Il nuovo Programma COSME 2014-2020  partirà da gennaio 2014 con l’obiettivo di fornire uno stimolo allo sviluppo delle imprese, in particolare alle PMI.


Nello specifico il programma si rivolge a tre tipi di destinatari:
1. Imprenditori già attivi sul mercato, in particolare piccole realtà imprenditoriali (PMI): accesso semplificato a fondi per sviluppo, consolidamento o crescita del loro business.
2. Aspiranti imprenditori (inclusi giovani imprenditori): assistenza sui loro progetti d’impresa.
3. Autorità nazionali, regionali, locali: la pubblica amministrazione riceverà strumenti per attuare riforme volte al miglioramento del business

COSME 2014-2020 prevede l’utilizzo dei seguenti strumenti finanziari:

- Loan Guarantee Facility (LGF): Strumento creato ad hoc per le PMI, che senza adeguate garanzie non potrebbero aspirare ad ottenere un finanziamento. Questo strumento intende rimediare a questa debolezza del sistema, offrendo:
- GARANZIE PER IL FINANZIAMENTO DEL DEBITO (co-finanziamenti, leasing e garanzie bancarie): Le garanzie europee andranno a coprire al massimo il 50% del finanziamento; l’intermediario può ridurre la sua esposizione al rischio in vari modi, ma essa non potrà comunque risultare complessivamente inferiore al 20%.
- CARTOLARIZZAZIONE DI PORTAFOGLI DI CREDITI CONCESSI A PMI: Il supporto a questo tipo di operazioni sarà subordinato all’impegno dell’istituzione finanziaria ad usare una significante parte della liquidità (o del capitale smobilizzato) risultante dall’operazione per effettuare nuovi finanziamenti a PMI entro un ragionevole periodo di tempo.
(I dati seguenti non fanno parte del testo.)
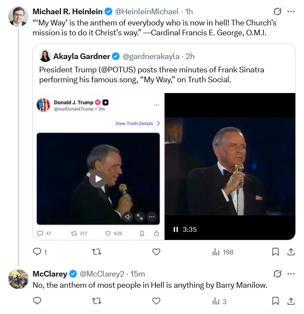Like Michael R. Heinlein's post

click(156, 252)
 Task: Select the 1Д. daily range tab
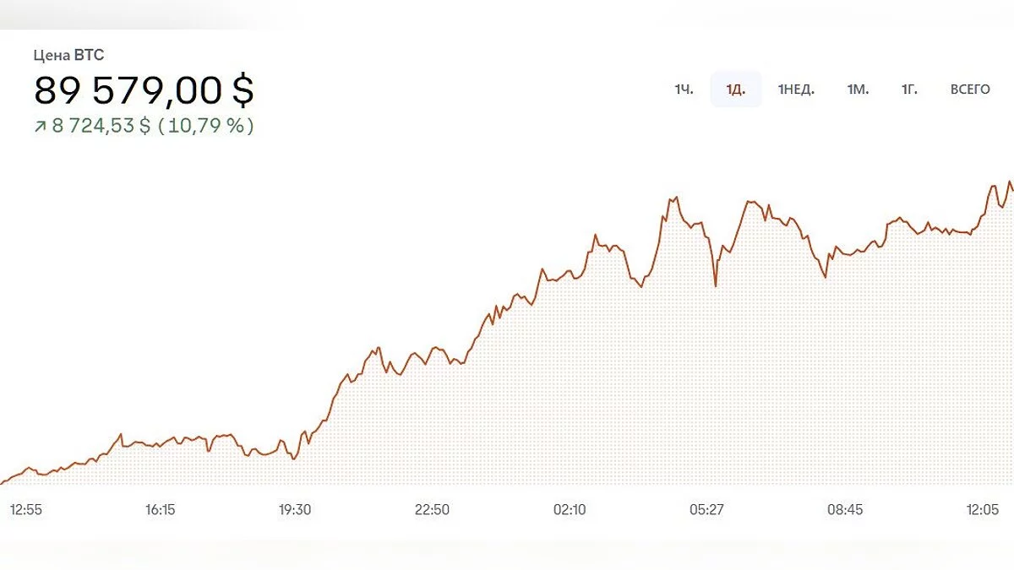(x=735, y=90)
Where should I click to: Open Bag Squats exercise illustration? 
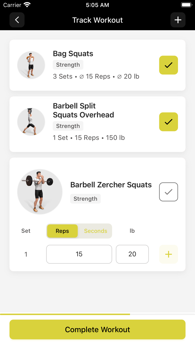tap(31, 65)

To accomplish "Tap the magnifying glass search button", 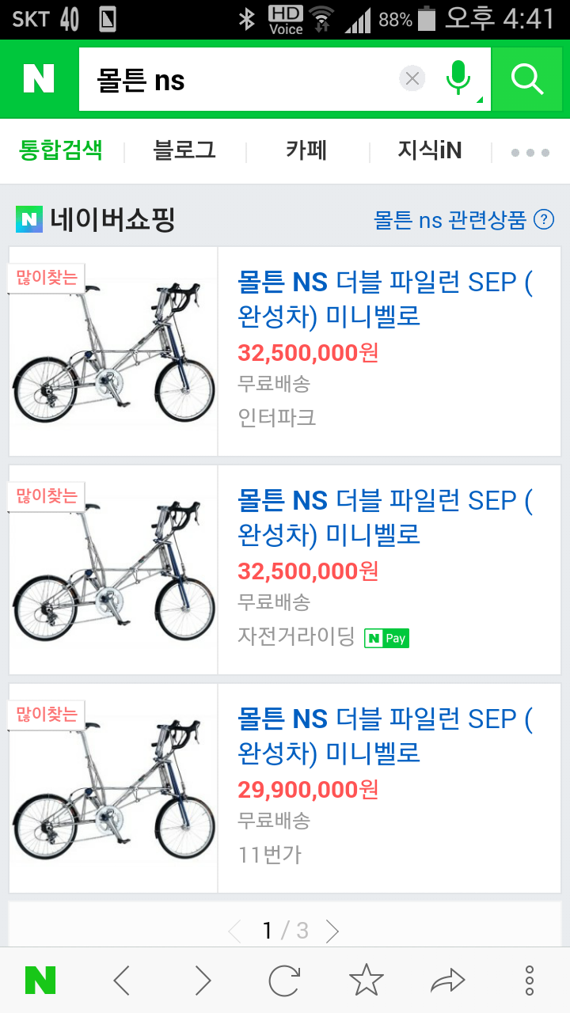I will 526,78.
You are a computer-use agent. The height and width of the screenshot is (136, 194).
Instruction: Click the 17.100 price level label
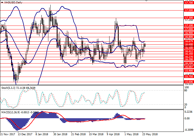click(x=189, y=25)
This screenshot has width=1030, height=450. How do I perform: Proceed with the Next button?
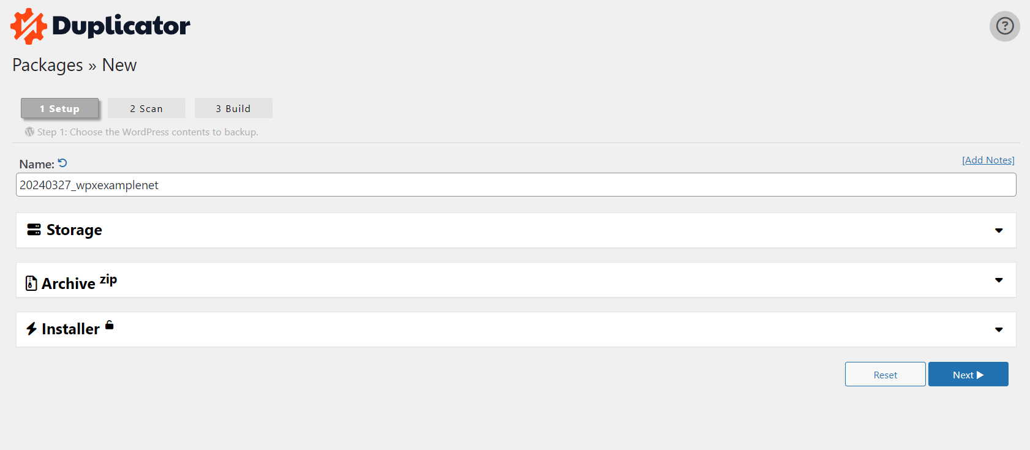tap(968, 375)
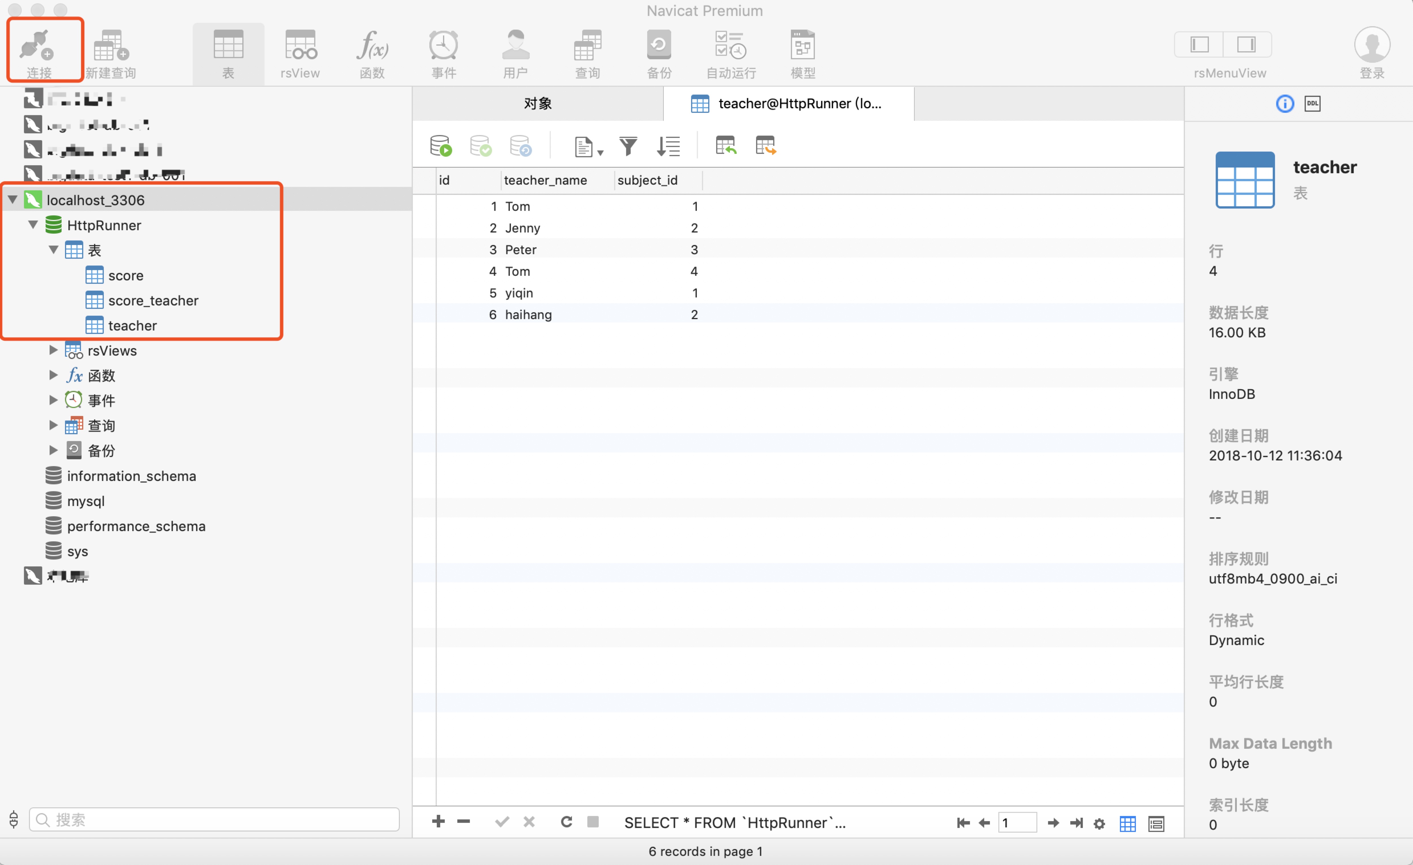The image size is (1413, 865).
Task: Click the begin transaction database icon
Action: pyautogui.click(x=440, y=146)
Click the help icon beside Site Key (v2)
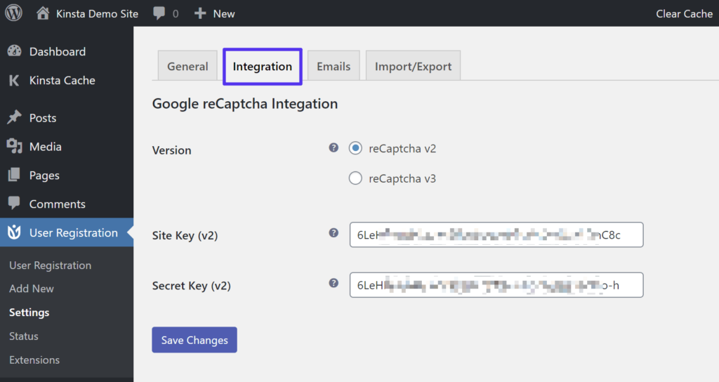This screenshot has width=719, height=382. (x=334, y=233)
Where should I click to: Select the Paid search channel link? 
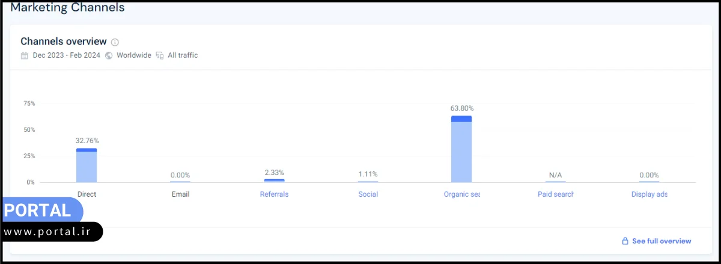[x=556, y=194]
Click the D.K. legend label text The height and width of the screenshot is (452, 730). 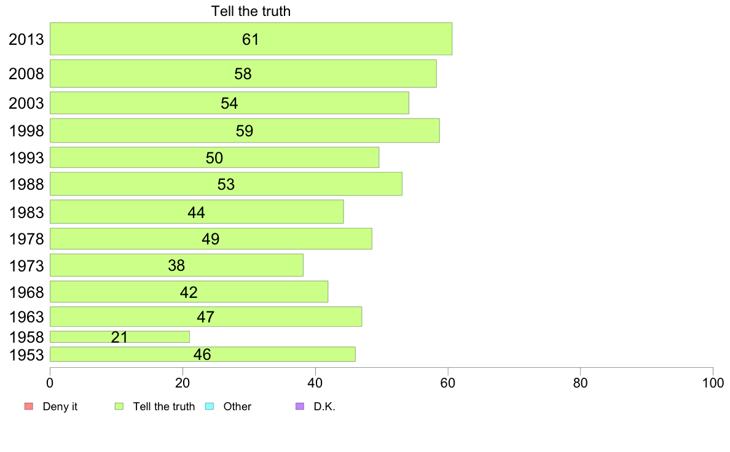coord(324,407)
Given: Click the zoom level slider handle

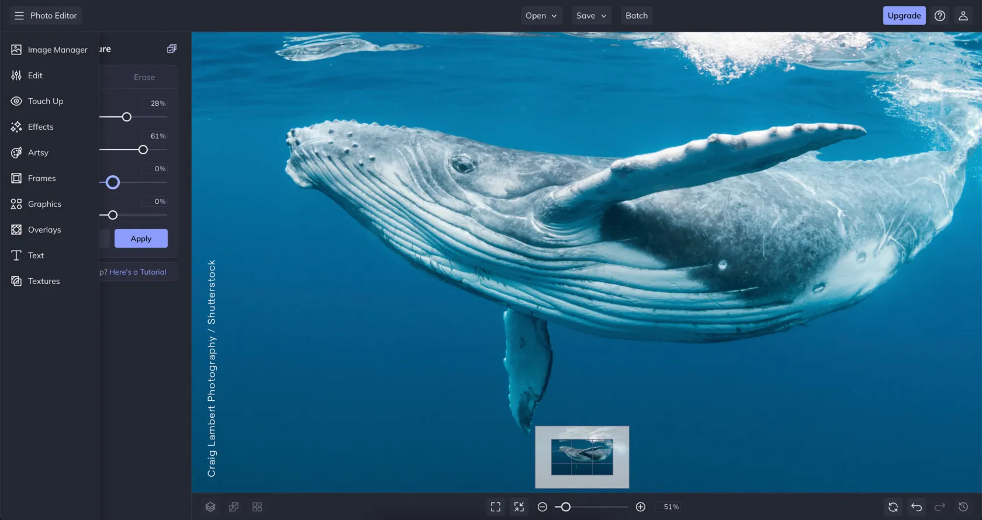Looking at the screenshot, I should [565, 507].
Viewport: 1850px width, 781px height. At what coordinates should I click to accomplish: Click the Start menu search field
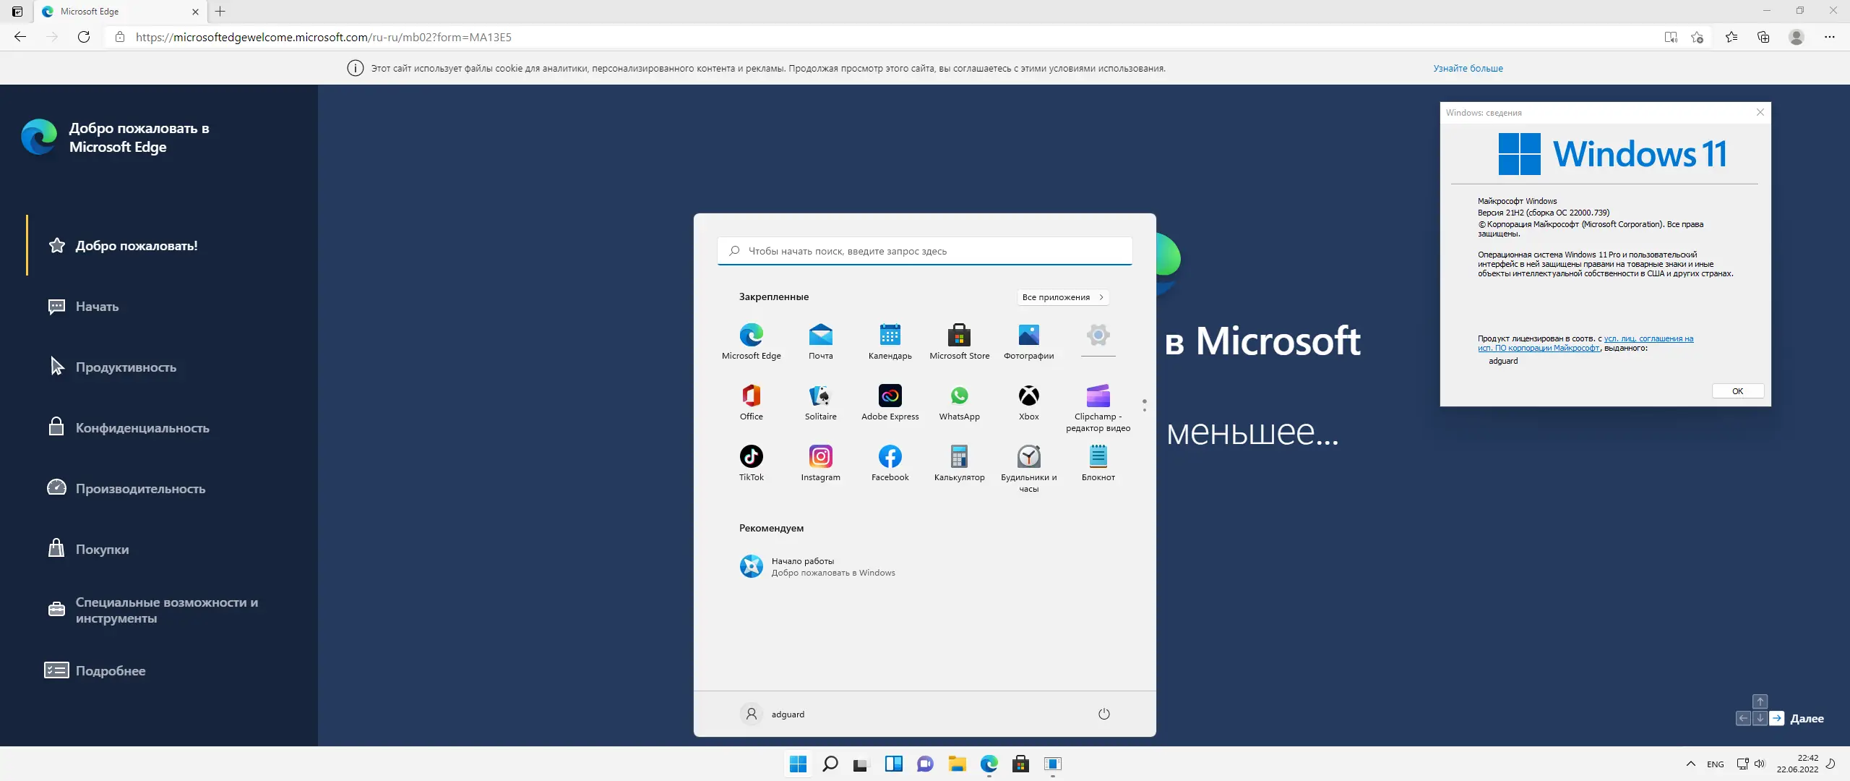click(x=925, y=252)
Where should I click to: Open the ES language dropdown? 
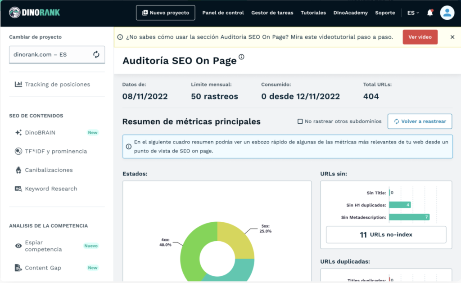point(413,13)
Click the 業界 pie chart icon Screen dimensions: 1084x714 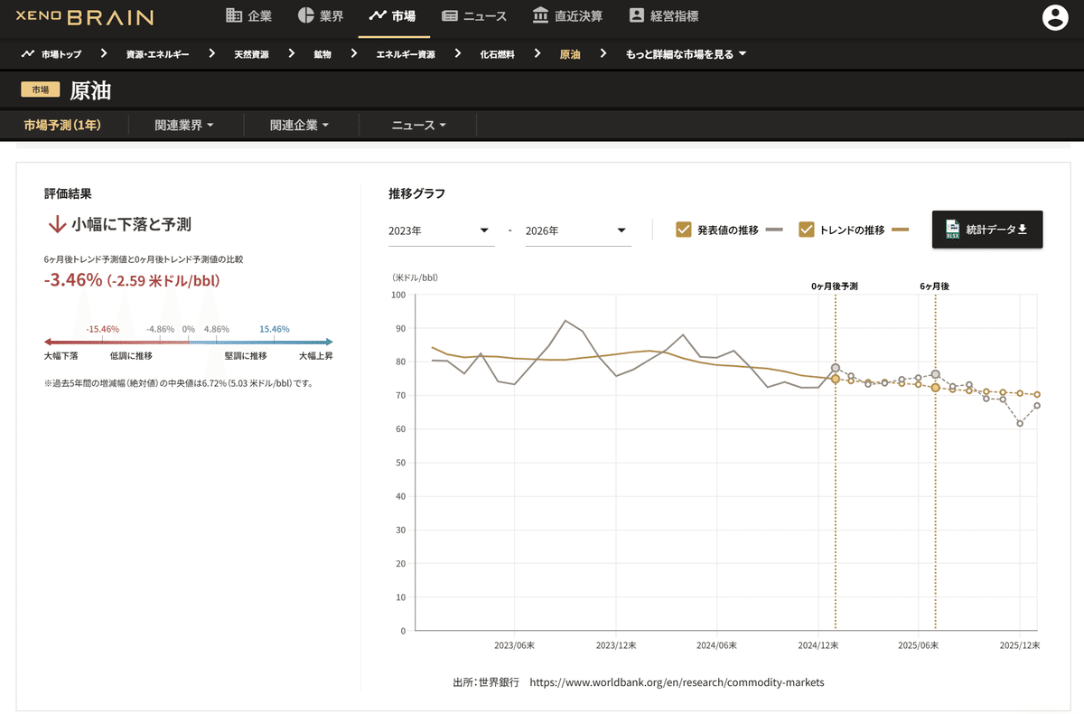tap(305, 15)
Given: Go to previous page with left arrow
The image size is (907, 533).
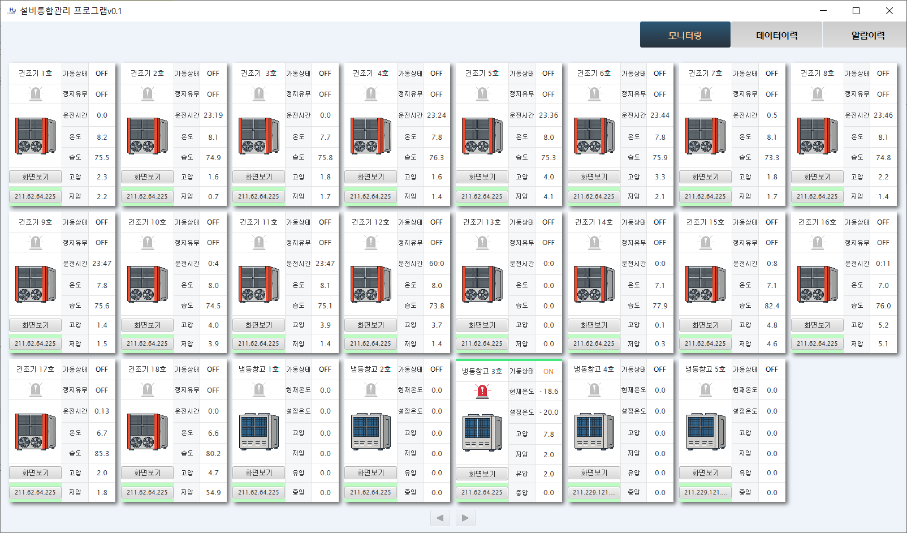Looking at the screenshot, I should pos(440,518).
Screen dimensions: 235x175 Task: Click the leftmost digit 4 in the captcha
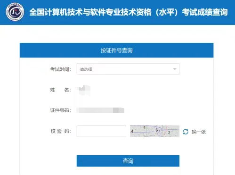point(132,132)
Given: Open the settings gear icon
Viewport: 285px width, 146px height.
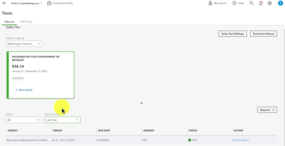Looking at the screenshot, I should 270,3.
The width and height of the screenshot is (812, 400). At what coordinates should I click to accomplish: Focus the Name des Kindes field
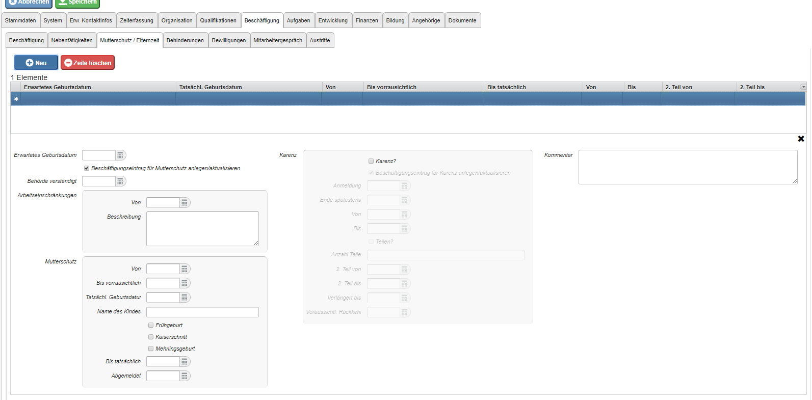202,312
- Equity Facility for Growth (EFG): Tramite questo strumento si effettueranno INVESTIMENTI IN RISK CAPITAL FUNDS, inclusi funds-of-funds (fondi di fondi), che provvedano ad effettuare tipicamente investimenti in PMI in stato di  espansione e/o di crescita. L’orizzonte temporale previsto è di lungo termine (dai 5 ai 15 anni); il prodotto andrà ad operare tramite venture capital investments o mezzanine finance. Questo strumento verrà probabilmente  utilizzato a partire dal 2017, in relazione al budget che verrà ad esso assegnato.